[Target position entries]
§
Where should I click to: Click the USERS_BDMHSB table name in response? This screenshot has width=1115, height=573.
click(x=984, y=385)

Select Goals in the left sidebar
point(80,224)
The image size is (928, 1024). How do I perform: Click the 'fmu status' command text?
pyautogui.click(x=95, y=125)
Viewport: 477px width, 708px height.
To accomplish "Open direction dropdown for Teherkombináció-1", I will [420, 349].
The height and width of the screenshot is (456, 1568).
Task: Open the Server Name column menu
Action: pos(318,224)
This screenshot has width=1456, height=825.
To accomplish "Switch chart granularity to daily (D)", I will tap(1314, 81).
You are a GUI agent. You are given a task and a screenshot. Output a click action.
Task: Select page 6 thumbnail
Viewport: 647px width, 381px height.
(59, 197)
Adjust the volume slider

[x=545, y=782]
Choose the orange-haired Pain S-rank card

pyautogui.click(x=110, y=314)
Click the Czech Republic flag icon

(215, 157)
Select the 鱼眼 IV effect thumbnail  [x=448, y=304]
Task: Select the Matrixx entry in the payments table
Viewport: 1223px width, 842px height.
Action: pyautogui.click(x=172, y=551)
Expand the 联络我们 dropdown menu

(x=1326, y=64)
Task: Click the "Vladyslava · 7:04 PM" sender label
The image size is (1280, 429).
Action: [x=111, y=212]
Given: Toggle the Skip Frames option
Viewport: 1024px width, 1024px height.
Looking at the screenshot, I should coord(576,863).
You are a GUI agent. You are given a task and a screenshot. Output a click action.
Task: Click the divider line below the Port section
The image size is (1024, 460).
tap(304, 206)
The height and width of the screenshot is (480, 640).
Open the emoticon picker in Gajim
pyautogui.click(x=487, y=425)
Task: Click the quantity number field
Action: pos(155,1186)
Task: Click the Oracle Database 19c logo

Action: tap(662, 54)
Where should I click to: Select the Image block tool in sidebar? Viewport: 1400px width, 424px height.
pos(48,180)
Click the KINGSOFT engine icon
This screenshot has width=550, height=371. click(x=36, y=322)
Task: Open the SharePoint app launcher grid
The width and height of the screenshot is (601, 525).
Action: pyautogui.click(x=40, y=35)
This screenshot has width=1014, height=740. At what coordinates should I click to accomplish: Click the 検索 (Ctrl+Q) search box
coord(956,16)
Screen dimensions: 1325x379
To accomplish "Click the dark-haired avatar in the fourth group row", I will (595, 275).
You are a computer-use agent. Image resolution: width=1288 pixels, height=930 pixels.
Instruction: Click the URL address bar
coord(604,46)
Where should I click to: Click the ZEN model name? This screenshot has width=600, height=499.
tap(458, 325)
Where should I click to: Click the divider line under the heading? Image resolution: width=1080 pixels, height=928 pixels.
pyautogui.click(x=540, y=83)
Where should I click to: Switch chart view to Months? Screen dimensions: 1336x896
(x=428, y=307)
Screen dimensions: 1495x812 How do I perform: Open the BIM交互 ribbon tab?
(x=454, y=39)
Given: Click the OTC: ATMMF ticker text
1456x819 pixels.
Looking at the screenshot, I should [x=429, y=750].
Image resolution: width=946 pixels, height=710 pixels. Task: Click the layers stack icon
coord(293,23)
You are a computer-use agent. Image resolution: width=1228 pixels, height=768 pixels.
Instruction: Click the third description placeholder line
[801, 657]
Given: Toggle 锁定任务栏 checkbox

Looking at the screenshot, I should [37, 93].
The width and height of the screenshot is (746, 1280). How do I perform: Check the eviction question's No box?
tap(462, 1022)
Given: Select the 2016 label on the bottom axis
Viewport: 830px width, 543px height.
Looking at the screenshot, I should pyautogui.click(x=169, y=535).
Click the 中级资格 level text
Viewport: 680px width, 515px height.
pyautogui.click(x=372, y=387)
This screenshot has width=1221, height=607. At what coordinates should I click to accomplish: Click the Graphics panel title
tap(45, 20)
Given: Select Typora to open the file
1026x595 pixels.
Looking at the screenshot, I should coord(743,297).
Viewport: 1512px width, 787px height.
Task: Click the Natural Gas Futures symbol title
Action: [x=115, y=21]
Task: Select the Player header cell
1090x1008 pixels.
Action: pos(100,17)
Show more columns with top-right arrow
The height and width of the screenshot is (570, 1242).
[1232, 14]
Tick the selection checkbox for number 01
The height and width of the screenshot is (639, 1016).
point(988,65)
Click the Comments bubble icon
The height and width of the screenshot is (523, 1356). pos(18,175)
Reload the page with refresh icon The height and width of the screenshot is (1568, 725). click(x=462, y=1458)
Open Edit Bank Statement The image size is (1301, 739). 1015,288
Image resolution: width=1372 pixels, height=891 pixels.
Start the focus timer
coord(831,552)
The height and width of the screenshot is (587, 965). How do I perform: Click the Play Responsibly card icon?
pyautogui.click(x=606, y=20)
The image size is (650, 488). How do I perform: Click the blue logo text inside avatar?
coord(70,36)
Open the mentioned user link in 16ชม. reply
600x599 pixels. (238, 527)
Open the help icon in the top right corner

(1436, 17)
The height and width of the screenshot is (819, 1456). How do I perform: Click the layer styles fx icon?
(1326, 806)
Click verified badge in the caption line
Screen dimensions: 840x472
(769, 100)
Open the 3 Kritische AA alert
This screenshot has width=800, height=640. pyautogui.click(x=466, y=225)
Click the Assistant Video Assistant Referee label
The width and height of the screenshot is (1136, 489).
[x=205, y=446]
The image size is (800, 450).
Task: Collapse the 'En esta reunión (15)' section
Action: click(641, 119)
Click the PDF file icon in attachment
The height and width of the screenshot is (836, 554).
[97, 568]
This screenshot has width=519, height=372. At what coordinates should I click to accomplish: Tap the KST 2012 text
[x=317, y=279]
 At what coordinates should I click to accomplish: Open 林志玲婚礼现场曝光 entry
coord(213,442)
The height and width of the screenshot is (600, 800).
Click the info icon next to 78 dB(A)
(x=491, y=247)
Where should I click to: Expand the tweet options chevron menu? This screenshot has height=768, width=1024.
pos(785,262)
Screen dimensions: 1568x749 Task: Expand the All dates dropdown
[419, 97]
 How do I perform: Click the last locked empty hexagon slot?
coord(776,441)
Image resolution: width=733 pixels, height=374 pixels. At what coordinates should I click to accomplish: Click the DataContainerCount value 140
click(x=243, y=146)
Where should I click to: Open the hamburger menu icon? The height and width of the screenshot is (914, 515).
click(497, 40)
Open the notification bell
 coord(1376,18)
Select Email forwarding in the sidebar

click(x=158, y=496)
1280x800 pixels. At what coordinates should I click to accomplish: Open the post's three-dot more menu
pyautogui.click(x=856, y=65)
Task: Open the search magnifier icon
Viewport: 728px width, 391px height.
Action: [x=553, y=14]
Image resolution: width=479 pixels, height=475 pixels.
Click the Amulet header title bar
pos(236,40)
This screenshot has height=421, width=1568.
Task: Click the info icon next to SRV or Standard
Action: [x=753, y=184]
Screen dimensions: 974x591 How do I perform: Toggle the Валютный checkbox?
§
> [What is asked]: Copy out all of the entries above line for line, with no changes.

> [Reply]:
Where should I click to: Click the USERS_BDMHSB table name in response? This screenshot has width=1115, height=573.
click(x=984, y=385)

Select Goals in the left sidebar
point(80,224)
The image size is (928, 1024). How do I perform: Click the 'fmu status' command text?
pyautogui.click(x=95, y=125)
Viewport: 477px width, 708px height.
To accomplish "Open direction dropdown for Teherkombináció-1", I will [420, 349].
The height and width of the screenshot is (456, 1568).
Task: Open the Server Name column menu
Action: pos(318,224)
This screenshot has width=1456, height=825.
To accomplish "Switch chart granularity to daily (D)", I will tap(1314, 81).
You are a GUI agent. You are given a task and a screenshot. Output a click action.
Task: Select page 6 thumbnail
Viewport: 647px width, 381px height.
(59, 197)
Adjust the volume slider

[x=545, y=782]
Choose the orange-haired Pain S-rank card

pyautogui.click(x=110, y=314)
Click the Czech Republic flag icon

(215, 157)
Select the 鱼眼 IV effect thumbnail  [x=448, y=304]
Task: Select the Matrixx entry in the payments table
Viewport: 1223px width, 842px height.
Action: pyautogui.click(x=172, y=551)
Expand the 联络我们 dropdown menu

(x=1326, y=64)
Task: Click the "Vladyslava · 7:04 PM" sender label
The image size is (1280, 429).
Action: [x=111, y=212]
Given: Toggle the Skip Frames option
Viewport: 1024px width, 1024px height.
Looking at the screenshot, I should coord(576,863).
You are a GUI agent. You are given a task and a screenshot. Output a click action.
Task: Click the divider line below the Port section
The image size is (1024, 460).
tap(304, 206)
The height and width of the screenshot is (480, 640).
Open the emoticon picker in Gajim
pyautogui.click(x=487, y=425)
Task: Click the quantity number field
Action: pos(155,1186)
Task: Click the Oracle Database 19c logo

Action: tap(662, 54)
Where should I click to: Select the Image block tool in sidebar? Viewport: 1400px width, 424px height.
pos(48,180)
Click the KINGSOFT engine icon
This screenshot has width=550, height=371. click(x=36, y=322)
Task: Open the SharePoint app launcher grid
The width and height of the screenshot is (601, 525).
Action: pyautogui.click(x=40, y=35)
This screenshot has width=1014, height=740. At what coordinates should I click to accomplish: Click the 検索 (Ctrl+Q) search box
coord(956,16)
Screen dimensions: 1325x379
To accomplish "Click the dark-haired avatar in the fourth group row", I will (595, 275).
You are a computer-use agent. Image resolution: width=1288 pixels, height=930 pixels.
Instruction: Click the URL address bar
coord(604,46)
Where should I click to: Click the ZEN model name? This screenshot has width=600, height=499.
tap(458, 325)
Where should I click to: Click the divider line under the heading? Image resolution: width=1080 pixels, height=928 pixels.
pyautogui.click(x=540, y=83)
Where should I click to: Switch chart view to Months? Screen dimensions: 1336x896
(x=428, y=307)
Screen dimensions: 1495x812 How do I perform: Open the BIM交互 ribbon tab?
(x=454, y=39)
Given: Click the OTC: ATMMF ticker text
1456x819 pixels.
Looking at the screenshot, I should [x=429, y=750].
Image resolution: width=946 pixels, height=710 pixels. Task: Click the layers stack icon
coord(293,23)
You are a computer-use agent. Image resolution: width=1228 pixels, height=768 pixels.
Instruction: Click the third description placeholder line
[801, 657]
Given: Toggle 锁定任务栏 checkbox

Looking at the screenshot, I should [37, 93].
The width and height of the screenshot is (746, 1280). How do I perform: Check the eviction question's No box?
tap(462, 1022)
Given: Select the 2016 label on the bottom axis
Viewport: 830px width, 543px height.
Looking at the screenshot, I should pyautogui.click(x=169, y=535).
Click the 中级资格 level text
Viewport: 680px width, 515px height.
pyautogui.click(x=372, y=387)
This screenshot has width=1221, height=607. At what coordinates should I click to accomplish: Click the Graphics panel title
tap(45, 20)
Given: Select Typora to open the file
1026x595 pixels.
Looking at the screenshot, I should coord(743,297).
Viewport: 1512px width, 787px height.
Task: Click the Natural Gas Futures symbol title
Action: [x=115, y=21]
Task: Select the Player header cell
1090x1008 pixels.
Action: pos(100,17)
Show more columns with top-right arrow
The height and width of the screenshot is (570, 1242).
[1232, 14]
Tick the selection checkbox for number 01
The height and width of the screenshot is (639, 1016).
point(988,65)
Click the Comments bubble icon
The height and width of the screenshot is (523, 1356). pos(18,175)
Reload the page with refresh icon The height and width of the screenshot is (1568, 725). click(x=462, y=1458)
Open Edit Bank Statement The image size is (1301, 739). 1015,288
Image resolution: width=1372 pixels, height=891 pixels.
Start the focus timer
coord(831,552)
The height and width of the screenshot is (587, 965). How do I perform: Click the Play Responsibly card icon?
pyautogui.click(x=606, y=20)
The image size is (650, 488). How do I perform: Click the blue logo text inside avatar?
coord(70,36)
Open the mentioned user link in 16ชม. reply
600x599 pixels. (238, 527)
Open the help icon in the top right corner

(1436, 17)
The height and width of the screenshot is (819, 1456). How do I perform: Click the layer styles fx icon?
(1326, 806)
Click verified badge in the caption line
Screen dimensions: 840x472
(769, 100)
Open the 3 Kritische AA alert
This screenshot has width=800, height=640. pyautogui.click(x=466, y=225)
Click the Assistant Video Assistant Referee label
The width and height of the screenshot is (1136, 489).
[x=205, y=446]
The image size is (800, 450).
Task: Collapse the 'En esta reunión (15)' section
Action: click(641, 119)
Click the PDF file icon in attachment
The height and width of the screenshot is (836, 554).
[97, 568]
This screenshot has width=519, height=372. At what coordinates should I click to accomplish: Tap the KST 2012 text
[x=317, y=279]
 At what coordinates should I click to accomplish: Open 林志玲婚礼现场曝光 entry
coord(213,442)
The height and width of the screenshot is (600, 800).
Click the info icon next to 78 dB(A)
(x=491, y=247)
Where should I click to: Expand the tweet options chevron menu? This screenshot has height=768, width=1024.
pos(785,262)
Screen dimensions: 1568x749 Task: Expand the All dates dropdown
[419, 97]
 How do I perform: Click the last locked empty hexagon slot?
coord(776,441)
Image resolution: width=733 pixels, height=374 pixels. At what coordinates should I click to accomplish: Click the DataContainerCount value 140
click(x=243, y=146)
Where should I click to: Open the hamburger menu icon? The height and width of the screenshot is (914, 515).
click(497, 40)
Open the notification bell
 coord(1376,18)
Select Email forwarding in the sidebar

click(x=158, y=496)
1280x800 pixels. At what coordinates should I click to accomplish: Open the post's three-dot more menu
pyautogui.click(x=856, y=65)
Task: Open the search magnifier icon
Viewport: 728px width, 391px height.
Action: [x=553, y=14]
Image resolution: width=479 pixels, height=475 pixels.
Click the Amulet header title bar
pos(236,40)
This screenshot has height=421, width=1568.
Task: Click the info icon next to SRV or Standard
Action: [x=753, y=184]
Screen dimensions: 974x591 How do I perform: Toggle the Валютный checkbox?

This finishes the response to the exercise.